-- Tugas yang dikerjakan --
Dalam teks tentang telur dari Jawa Timur yang membanjiri Garut, berapa harga jual telur ayam lokal dari peternak di Garut saat ini?

Telur dari Jatim Banjiri Garut, Hendra: Telur Peternak Lokal Kurang Laku

  • Bagikan
ilustrasi ayam petelur/ist

Mediatani – Kesulitan saat ini tengah dihadapi para peternak ayam petelur di Kabupaten Garut.

Hal ini menyusul ‘serbuan’ telur ayam dari wilayah Jawa Timur yang membanjiri wilayah Garut sehingga menyebabkan telur ayam dari peternak lokal di Garut kurang laku.

Maraknya pasokan telur ayam dari wilayah Jawa Timur ke Garut belakangan ini diungkapkan Ketua Paguyuban Peternak Ayam Petelur Garut (PPAPG), Hendra Permana, dilansir Jumat (5/2/2021) dari situs berita Pikiran-rakyat.com.

Kondisi seperti ini diakuinya telah merugikan para peternak ayam petelur lokal di Garut.

“Dengan banyaknya pasokan telur ayam dari wilayah Jatim yang masuk ke Garut, maka ini tentu merugikan para peternak ayam petelur yang ada di Garut. Hal ini dikarenakan telur ayam yang mereka hasilkan menjadi kurang laku karena harga telur ayam dari Jatim itu lebih murah,” ujar Hendra saat ditemui di lokasi peternakan ayam petelur miliknya di kawasan Kadungora, Kamis (4/2/2021) dikutip Jumat (5/2/2021).

Dikatakannya, saat ini harga jual telur ayam lokal dari peternak di Garut berkisar diangka Rp20.000 per kilogram.

-- Catatan tersimpan --

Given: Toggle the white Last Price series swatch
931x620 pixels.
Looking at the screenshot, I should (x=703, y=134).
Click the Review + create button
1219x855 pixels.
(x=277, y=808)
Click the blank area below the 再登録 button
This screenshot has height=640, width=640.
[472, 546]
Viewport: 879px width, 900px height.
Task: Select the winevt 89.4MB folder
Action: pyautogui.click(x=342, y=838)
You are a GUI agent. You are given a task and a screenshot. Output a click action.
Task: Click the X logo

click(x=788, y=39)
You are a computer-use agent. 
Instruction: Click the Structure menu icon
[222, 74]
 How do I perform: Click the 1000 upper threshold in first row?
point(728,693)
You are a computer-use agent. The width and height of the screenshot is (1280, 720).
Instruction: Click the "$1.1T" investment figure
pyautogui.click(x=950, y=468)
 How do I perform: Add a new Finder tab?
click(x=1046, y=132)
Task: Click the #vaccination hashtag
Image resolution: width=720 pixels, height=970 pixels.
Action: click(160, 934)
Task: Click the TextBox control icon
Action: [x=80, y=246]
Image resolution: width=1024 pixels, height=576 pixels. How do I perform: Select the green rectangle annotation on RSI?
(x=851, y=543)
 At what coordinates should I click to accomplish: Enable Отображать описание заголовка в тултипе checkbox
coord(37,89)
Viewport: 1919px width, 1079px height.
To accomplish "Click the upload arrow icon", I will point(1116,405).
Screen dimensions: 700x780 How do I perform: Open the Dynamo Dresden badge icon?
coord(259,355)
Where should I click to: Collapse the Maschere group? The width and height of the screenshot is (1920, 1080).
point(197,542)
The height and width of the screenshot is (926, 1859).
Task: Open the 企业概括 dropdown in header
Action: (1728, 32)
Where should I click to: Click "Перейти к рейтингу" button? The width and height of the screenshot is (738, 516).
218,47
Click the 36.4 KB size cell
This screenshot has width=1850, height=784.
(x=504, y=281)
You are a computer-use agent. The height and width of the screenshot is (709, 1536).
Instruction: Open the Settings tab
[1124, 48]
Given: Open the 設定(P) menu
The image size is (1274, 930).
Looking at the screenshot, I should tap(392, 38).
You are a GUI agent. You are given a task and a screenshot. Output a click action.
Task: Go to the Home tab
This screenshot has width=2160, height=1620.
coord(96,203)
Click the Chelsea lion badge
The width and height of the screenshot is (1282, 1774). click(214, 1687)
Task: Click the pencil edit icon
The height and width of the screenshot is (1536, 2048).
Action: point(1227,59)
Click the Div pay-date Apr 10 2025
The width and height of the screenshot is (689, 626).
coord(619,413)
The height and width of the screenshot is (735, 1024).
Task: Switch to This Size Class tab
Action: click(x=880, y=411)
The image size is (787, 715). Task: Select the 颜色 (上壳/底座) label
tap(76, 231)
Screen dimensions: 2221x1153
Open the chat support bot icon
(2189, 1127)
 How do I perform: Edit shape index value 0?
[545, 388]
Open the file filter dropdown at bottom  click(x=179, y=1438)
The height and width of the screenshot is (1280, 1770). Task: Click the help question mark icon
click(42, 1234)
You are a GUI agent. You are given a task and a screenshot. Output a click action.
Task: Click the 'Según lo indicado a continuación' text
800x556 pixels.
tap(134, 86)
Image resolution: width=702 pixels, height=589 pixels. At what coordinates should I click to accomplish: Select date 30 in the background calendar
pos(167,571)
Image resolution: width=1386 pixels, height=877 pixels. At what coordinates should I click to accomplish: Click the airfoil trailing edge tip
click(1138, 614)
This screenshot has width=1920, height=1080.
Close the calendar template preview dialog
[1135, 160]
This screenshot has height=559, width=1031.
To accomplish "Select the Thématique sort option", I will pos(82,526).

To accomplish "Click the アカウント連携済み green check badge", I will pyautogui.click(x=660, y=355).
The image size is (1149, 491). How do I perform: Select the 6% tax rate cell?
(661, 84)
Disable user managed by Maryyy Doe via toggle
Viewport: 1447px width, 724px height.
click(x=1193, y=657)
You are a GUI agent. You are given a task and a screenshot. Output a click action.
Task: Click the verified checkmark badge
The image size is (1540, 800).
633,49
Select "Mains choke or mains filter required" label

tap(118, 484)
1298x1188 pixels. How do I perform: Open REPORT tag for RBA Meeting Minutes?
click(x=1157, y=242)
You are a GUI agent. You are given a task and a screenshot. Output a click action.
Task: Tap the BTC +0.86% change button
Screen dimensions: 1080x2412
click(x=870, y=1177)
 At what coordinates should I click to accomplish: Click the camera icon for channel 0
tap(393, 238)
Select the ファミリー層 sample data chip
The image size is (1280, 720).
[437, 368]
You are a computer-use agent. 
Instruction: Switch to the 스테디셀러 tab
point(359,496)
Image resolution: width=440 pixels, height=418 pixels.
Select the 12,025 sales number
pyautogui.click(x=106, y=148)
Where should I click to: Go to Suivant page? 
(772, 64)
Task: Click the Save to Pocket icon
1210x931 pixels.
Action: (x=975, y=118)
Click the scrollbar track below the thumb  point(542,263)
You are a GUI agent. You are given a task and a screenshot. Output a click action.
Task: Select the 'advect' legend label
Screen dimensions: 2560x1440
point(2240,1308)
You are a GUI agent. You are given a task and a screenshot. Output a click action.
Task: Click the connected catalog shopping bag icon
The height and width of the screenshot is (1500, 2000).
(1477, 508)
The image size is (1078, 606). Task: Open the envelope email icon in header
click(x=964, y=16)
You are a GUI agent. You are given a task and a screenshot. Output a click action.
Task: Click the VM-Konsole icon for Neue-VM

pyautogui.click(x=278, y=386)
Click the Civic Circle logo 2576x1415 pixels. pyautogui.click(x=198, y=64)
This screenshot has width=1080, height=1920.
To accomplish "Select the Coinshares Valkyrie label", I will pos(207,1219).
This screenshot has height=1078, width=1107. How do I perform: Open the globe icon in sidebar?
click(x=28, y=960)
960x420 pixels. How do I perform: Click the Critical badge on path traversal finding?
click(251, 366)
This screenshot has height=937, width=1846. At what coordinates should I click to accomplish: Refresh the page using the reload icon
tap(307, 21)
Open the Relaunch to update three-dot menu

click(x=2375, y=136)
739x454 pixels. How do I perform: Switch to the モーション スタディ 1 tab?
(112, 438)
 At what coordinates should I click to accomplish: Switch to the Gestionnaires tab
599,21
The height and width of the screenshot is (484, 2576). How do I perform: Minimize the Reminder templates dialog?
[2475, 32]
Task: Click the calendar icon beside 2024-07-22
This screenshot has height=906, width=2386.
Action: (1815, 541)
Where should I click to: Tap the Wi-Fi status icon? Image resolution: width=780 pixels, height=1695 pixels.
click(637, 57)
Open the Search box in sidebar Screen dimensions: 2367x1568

-- Jawaban lengkap --
Berkisar Rp20.000 per kilogram.